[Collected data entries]

■ ■ ■ ■ ■

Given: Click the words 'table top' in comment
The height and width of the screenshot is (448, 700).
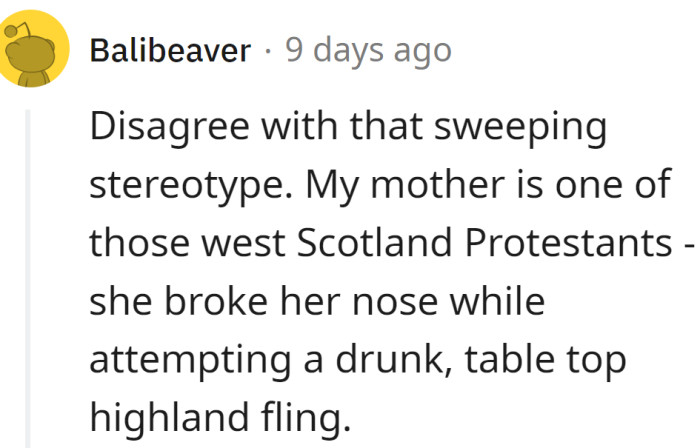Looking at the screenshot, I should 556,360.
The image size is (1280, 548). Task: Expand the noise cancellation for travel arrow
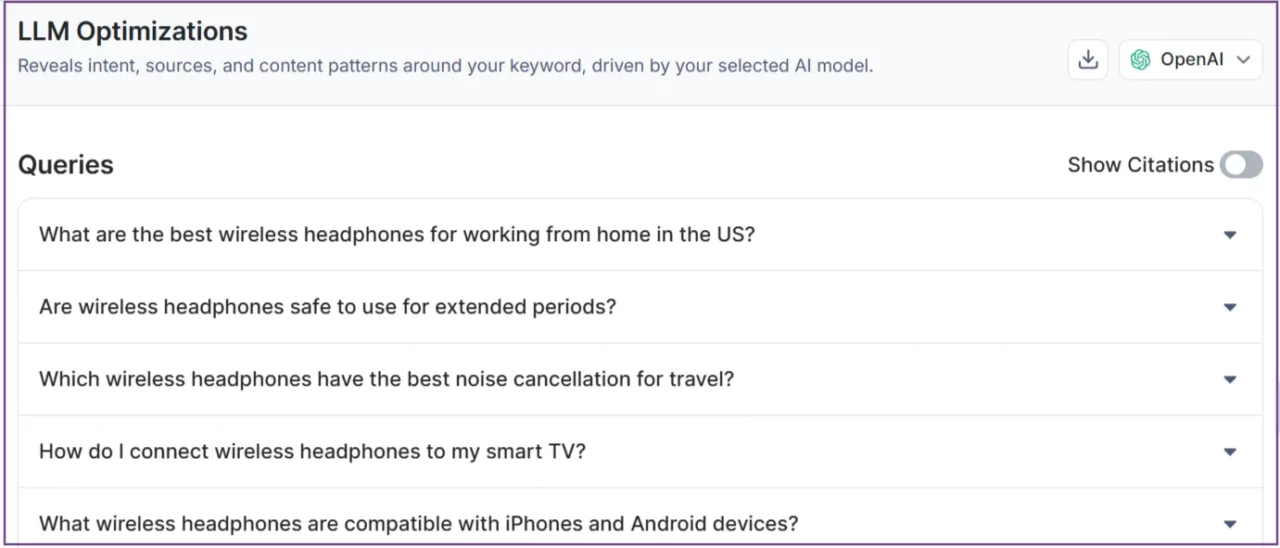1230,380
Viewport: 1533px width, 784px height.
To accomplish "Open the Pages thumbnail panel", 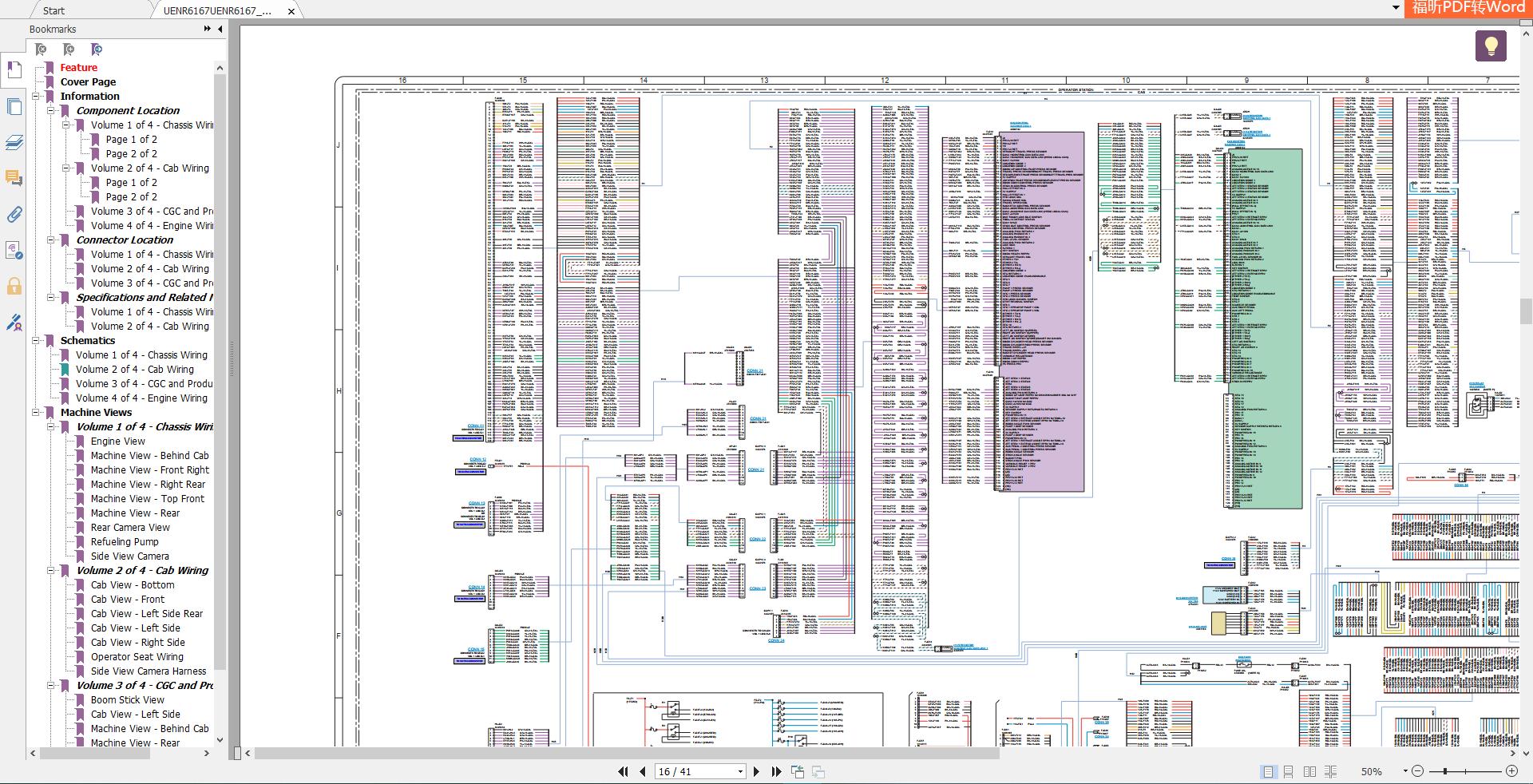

■ ■ ■ ■ ■

When copying, output the data exactly and leave out the pictures.

COMPLETED TASK -
Given: Click the words 'table top' in comment
The height and width of the screenshot is (448, 700).
Looking at the screenshot, I should 556,360.
The image size is (1280, 548). Task: Expand the noise cancellation for travel arrow
1230,380
Viewport: 1533px width, 784px height.
To accomplish "Open the Pages thumbnail panel", 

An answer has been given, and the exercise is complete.